Students will enjoy learning about how the timpani are tuned by exploring the effect of the skins tightness on its pitch. With a simple home made drum, you can often vary the tension of the skin by simply pressing or pulling at the edges of the skin, while another student hits the drum in steady rhythm. If the students have their own drums, pair them off and let them take turns repeating the experiment you just demonstrated.

Have a look at the keyboard percussion instruments, the xylophone, marimba and Glockenspiel, and show the students how they are laid out just like a piano. Students may enjoy making a “paperphone.” Students can cut out rectangular bars of continually smaller sizes out of paper and glue them to thick cardboard or a large sheet of paper. You can then put labels on the bars.

Demonstrate how resonance can amplify the sound of an instrument. With a xylophone or marimba you can remove one bar and try and play it with no resonator (pipe or box) underneath.
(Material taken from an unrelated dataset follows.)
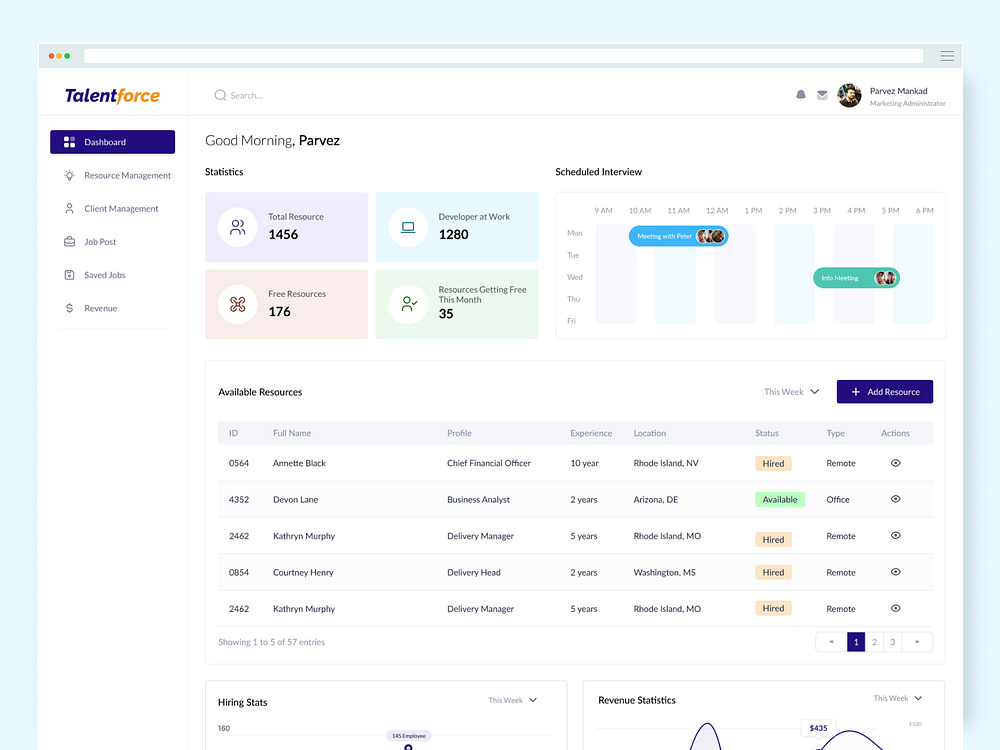Image resolution: width=1000 pixels, height=750 pixels.
Task: Open messages using the envelope icon
Action: click(x=822, y=94)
Then compare the difference with placing it over the resonating chamber. You will likely need to experiment with bars and tube size before finding a combination that resonates well.

Recommended listening: Béla Bartók, Music for Strings, Percussion, and Celesta, III. Adagio. This movement has prominent parts for xylophone and timpani. The timpani performs glissandi throughout, an excellent demonstration of its pitch capabilities.

These are just a couple of ideas for creating music lesson plans about percussion instruments.